I finished Sex and the City expecting a wave of nostalgia. Instead, I uncovered a disconcerting pattern.

The show touts itself as a beacon of liberation — a narrative of women breaking free from the stifling expectations of tradition. No longer are we evaluated by mothers, neighbors, or the unyielding scrutiny of marriageable age. Instead, we revel in independence, cocktails in hand, and a walk-in closet brimming with possibilities.

Yet, amidst the glimmer of Manolos and the allure of romance, I realized that the judgment never truly vanished.

We merely exchanged our judges.


From Belonging to Visibility

Once upon a time, a woman’s worth was dictated by her connections — to a husband, a family, a community. Today, however, the metrics of value are omnipresent: fashion, desirability, youth, relevance, career, and visibility. We left the village only to step into the marketplace.

The Shift in Questions

Instead of asking, “Am I respectable?” we now ponder, “Am I still desirable?”

And unlike familial expectations, market demands never retire. They don’t age gracefully, they don’t soften with time, and they don’t embrace you based on your history. They simply evolve.
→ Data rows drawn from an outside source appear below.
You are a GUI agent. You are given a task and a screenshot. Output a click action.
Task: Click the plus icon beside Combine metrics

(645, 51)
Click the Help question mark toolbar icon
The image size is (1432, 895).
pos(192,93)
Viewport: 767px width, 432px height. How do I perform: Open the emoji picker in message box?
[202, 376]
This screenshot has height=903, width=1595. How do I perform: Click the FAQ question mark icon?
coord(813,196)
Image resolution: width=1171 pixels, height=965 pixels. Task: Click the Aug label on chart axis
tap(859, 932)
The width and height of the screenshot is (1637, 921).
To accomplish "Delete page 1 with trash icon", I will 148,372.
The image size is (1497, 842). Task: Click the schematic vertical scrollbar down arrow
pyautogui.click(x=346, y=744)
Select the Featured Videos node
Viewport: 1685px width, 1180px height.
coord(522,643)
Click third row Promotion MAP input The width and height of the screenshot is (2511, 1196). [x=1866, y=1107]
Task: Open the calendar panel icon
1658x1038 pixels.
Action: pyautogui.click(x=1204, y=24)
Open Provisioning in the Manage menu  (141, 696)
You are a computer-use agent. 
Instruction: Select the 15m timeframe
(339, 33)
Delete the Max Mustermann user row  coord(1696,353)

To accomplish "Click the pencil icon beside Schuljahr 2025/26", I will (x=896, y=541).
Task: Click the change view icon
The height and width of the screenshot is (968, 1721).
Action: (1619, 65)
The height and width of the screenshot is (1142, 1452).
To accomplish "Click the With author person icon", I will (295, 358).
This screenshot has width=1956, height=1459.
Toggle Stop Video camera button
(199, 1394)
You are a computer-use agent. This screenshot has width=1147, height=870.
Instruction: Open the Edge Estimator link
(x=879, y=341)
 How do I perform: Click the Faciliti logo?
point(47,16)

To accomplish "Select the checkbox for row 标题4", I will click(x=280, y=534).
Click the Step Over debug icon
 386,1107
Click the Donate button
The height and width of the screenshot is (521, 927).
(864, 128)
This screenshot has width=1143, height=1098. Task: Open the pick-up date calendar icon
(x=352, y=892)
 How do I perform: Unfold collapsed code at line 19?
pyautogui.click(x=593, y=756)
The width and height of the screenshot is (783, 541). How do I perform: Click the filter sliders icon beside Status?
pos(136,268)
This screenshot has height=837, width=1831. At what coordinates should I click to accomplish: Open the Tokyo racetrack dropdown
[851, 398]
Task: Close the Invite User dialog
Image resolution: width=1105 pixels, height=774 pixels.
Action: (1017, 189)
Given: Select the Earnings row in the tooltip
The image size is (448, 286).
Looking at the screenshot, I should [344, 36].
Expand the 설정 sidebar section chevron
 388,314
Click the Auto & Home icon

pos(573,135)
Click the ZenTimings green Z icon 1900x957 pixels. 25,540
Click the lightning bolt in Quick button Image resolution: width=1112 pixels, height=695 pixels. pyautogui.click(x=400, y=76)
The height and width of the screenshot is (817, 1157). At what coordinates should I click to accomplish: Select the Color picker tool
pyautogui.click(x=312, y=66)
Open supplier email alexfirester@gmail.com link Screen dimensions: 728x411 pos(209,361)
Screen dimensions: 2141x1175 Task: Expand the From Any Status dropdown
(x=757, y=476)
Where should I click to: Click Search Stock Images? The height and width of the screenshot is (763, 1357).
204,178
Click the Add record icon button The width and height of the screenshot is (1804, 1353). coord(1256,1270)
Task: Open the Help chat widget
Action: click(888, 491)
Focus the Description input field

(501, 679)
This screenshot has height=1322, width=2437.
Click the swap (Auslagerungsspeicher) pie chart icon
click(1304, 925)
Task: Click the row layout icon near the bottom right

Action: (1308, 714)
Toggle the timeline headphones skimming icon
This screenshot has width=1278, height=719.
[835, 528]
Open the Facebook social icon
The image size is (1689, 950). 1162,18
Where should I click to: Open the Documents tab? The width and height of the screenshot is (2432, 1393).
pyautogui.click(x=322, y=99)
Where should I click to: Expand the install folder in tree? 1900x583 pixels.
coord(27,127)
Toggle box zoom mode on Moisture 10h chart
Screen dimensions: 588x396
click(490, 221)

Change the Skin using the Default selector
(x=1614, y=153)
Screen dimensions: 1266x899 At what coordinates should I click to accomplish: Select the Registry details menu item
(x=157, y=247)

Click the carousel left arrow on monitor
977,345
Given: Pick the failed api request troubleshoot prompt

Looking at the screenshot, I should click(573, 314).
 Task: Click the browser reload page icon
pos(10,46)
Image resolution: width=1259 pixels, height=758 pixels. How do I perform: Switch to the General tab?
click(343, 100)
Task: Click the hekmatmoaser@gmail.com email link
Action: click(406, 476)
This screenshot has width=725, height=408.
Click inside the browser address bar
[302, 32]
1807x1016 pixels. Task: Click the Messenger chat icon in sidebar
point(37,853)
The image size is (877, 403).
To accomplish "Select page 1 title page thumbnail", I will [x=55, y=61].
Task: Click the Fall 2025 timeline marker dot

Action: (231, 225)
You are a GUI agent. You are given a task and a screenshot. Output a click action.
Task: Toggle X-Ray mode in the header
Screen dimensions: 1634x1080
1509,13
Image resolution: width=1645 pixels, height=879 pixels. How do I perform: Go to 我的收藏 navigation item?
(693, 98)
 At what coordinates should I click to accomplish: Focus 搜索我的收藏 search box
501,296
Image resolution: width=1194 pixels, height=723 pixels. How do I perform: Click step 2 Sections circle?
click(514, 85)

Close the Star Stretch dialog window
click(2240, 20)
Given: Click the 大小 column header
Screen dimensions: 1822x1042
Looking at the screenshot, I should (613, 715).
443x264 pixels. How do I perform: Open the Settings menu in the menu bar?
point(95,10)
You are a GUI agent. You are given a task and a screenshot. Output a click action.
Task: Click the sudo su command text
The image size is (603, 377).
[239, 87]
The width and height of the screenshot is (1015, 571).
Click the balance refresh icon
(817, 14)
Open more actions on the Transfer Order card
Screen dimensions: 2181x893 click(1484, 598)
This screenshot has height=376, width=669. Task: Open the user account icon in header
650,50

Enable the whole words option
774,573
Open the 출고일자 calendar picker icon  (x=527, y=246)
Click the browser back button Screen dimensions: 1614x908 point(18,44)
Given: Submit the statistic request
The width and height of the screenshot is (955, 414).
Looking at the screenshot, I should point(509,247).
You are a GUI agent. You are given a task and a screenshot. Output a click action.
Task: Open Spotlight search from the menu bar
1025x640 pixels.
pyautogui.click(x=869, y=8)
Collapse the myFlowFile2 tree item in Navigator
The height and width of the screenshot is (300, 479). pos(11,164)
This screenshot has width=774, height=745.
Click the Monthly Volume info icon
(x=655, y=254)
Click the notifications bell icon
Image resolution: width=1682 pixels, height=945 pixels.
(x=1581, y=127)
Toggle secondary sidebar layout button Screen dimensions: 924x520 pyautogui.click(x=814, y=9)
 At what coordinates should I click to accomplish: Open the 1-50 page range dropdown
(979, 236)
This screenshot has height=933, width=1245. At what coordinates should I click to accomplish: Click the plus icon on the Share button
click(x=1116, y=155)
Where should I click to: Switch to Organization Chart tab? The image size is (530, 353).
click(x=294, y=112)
Aesthetic Approval vs. Community Approval

As I watched heartbreak processed through shopping bags and existential crises softened by brunch reservations, it dawned on me: the show wasn’t merely swapping romance for materialism. It was replacing community approval with aesthetic approval. The safety once promised by belonging has now been substituted with the fleeting security of branding.

But handbags don’t remember you, and trends don’t grieve you.

A Thought to Ponder

I couldn't help but wonder… Have women truly become liberated, or have we merely transformed into well-dressed products, perpetually anxious about going out of season?